A high index of suspicion should be maintained in patients with undiagnosed skin rashes and conditions that may be scabies, even if the characteristic signs or symptoms of scabies are absent (e.g., no itching). New patients and employees should be screened carefully and evaluated for any skin conditions that could be compatible with scabies. The onset of scabies in a staff person who has had scabies before can be an early warning sign of undetected scabies in a patient. A diagnosis of a scabies infestation usually is made based on the customary appearance and distribution of the rash and the presence of burrows. Skin scrapings should be obtained and examined carefully by a person who is trained and experienced in identifying scabies mites. It is important to remember that a person can still be infested even if mites, eggs, or mite fecal matter (scybala) cannot be found.

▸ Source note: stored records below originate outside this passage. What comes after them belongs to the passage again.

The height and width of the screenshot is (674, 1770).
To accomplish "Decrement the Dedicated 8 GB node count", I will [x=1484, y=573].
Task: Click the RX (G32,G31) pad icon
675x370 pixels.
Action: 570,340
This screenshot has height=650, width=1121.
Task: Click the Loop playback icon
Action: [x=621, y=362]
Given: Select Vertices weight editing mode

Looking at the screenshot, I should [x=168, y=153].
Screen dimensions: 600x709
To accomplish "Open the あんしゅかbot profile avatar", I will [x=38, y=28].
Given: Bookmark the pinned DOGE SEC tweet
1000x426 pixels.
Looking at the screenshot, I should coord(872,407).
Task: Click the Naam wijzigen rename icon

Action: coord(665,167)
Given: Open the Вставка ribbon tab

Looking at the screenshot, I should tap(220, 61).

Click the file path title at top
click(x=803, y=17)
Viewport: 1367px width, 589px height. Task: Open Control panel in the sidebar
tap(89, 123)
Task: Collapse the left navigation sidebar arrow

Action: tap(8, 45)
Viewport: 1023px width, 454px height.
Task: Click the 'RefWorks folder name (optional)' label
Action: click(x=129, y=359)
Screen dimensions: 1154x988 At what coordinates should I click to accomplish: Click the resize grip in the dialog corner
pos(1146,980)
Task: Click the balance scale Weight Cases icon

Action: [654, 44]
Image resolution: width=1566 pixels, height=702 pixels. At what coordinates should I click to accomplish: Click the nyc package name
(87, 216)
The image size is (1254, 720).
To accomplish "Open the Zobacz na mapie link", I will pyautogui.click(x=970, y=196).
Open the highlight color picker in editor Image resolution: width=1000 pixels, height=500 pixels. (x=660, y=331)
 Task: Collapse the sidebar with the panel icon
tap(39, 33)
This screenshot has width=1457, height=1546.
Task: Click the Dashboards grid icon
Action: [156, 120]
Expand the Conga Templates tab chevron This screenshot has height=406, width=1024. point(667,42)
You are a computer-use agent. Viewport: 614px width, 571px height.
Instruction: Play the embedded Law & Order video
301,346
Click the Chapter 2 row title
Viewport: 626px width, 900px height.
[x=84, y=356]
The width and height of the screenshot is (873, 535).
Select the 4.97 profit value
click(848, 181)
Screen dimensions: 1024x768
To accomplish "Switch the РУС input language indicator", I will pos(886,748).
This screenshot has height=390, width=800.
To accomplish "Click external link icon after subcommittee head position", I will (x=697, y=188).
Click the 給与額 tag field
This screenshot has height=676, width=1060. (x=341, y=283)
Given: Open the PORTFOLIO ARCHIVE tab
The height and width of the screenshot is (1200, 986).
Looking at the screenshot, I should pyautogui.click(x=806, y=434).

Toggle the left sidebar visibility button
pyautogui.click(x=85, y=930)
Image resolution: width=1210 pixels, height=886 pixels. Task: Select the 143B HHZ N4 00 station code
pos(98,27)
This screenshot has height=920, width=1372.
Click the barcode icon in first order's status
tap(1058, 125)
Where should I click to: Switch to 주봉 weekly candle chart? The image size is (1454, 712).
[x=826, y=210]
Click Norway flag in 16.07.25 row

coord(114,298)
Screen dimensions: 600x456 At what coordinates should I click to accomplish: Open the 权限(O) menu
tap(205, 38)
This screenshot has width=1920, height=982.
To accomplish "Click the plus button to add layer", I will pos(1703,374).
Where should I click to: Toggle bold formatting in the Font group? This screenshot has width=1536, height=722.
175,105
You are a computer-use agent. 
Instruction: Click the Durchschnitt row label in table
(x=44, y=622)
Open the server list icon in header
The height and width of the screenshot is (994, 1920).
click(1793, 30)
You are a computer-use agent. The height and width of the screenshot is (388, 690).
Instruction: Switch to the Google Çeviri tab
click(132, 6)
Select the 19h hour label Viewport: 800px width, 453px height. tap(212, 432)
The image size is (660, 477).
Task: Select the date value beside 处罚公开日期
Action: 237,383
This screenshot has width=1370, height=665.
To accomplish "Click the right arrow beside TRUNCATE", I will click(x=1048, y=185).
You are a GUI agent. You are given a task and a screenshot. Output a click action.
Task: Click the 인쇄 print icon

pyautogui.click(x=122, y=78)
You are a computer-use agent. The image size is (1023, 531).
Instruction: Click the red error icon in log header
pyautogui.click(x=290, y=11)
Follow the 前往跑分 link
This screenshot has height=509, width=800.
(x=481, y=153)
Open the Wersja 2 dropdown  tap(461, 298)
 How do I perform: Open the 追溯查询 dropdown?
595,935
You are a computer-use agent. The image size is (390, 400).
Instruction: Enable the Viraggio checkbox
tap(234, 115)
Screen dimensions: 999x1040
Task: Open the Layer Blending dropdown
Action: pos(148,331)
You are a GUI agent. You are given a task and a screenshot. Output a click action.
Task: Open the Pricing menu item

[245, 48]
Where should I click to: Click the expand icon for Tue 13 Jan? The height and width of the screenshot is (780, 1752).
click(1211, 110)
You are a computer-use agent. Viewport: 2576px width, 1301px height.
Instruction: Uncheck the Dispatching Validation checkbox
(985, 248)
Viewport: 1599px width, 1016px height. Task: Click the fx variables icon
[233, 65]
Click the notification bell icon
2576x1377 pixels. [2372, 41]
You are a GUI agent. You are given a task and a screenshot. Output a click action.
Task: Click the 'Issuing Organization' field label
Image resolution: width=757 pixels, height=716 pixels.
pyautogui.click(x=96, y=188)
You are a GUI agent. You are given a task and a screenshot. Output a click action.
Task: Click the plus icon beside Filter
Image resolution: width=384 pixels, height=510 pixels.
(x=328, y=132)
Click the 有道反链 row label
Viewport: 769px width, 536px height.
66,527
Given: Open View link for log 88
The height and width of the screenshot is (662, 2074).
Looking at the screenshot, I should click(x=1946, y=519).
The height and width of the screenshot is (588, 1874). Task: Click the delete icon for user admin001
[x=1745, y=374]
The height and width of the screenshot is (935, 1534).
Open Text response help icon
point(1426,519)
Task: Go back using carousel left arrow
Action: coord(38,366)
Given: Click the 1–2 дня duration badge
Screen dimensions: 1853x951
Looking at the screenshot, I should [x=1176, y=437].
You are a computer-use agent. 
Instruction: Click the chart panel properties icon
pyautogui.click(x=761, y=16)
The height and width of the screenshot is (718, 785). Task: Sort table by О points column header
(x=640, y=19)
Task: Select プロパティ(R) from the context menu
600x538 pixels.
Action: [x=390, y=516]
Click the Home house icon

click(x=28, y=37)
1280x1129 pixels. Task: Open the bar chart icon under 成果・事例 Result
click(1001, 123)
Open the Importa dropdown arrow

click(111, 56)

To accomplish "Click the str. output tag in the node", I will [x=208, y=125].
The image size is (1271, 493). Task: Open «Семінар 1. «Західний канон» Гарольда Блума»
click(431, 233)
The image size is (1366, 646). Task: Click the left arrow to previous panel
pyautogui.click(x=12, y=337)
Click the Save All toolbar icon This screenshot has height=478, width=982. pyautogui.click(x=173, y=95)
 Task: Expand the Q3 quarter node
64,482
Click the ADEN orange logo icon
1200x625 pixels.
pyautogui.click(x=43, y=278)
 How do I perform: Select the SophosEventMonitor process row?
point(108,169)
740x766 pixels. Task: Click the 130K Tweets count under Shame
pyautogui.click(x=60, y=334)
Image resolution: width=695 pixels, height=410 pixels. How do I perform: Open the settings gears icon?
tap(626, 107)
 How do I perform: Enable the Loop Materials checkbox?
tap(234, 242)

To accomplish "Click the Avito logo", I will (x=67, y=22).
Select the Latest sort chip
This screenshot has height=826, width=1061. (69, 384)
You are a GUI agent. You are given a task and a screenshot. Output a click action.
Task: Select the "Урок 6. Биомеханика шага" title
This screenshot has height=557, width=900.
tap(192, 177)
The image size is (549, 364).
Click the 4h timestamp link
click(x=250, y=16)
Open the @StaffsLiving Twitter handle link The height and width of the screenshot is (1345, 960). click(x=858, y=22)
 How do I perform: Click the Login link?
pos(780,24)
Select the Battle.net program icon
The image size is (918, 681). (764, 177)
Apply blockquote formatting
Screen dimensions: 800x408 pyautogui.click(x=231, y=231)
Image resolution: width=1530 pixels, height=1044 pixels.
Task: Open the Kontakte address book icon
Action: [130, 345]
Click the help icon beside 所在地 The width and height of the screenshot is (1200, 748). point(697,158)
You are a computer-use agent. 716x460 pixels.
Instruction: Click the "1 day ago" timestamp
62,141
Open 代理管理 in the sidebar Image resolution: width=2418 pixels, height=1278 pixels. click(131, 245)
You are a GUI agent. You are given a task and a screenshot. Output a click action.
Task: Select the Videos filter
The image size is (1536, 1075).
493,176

Prescription scabicide medication is the only treatment for human scabies (or prophylaxis of a person who has had skin-to-skin contact with a person with scabies) and includes: Permethrin cream 5% (Elimite), Crotamiton lotion 10% and Crotamiton cream 10% (Eurax; Crotan), Lindane lotion 1%, and Ivermectin (Stromectol), although not FDA-approved for this use. When prescribed by a physician, all household members and other potentially exposed persons should be treated at the same time as the infested person to prevent possible reexposure and reinfestation (CDC, 2013).
The occurrence of even a single, verified case of scabies should prompt investigation and notification of key clinical leaders and administration, and the local health department when an outbreak may have community implications, including possible spread by patients or staff to other institutions (CDC, 2010b). Contact precautions should be followed by staff until 24 hours after the first application of scabicide (Siegel et al., 2007). Appropriate infection control measures (e.g., using a barrier under the nursing bag and equipment and supplies brought into the home, hand hygiene using soap and water before leaving the home, safe handling of used bed linen) should be followed when providing care in the home to a patient who may have scabies. Contact tracing to determine others potentially exposed should be performed in a timely fashion to detect other cases of scabies. Early detection, treatment or prophylaxis, and implementation of appropriate isolation and infection prevention and control practices are essential in preventing the transmission of scabies.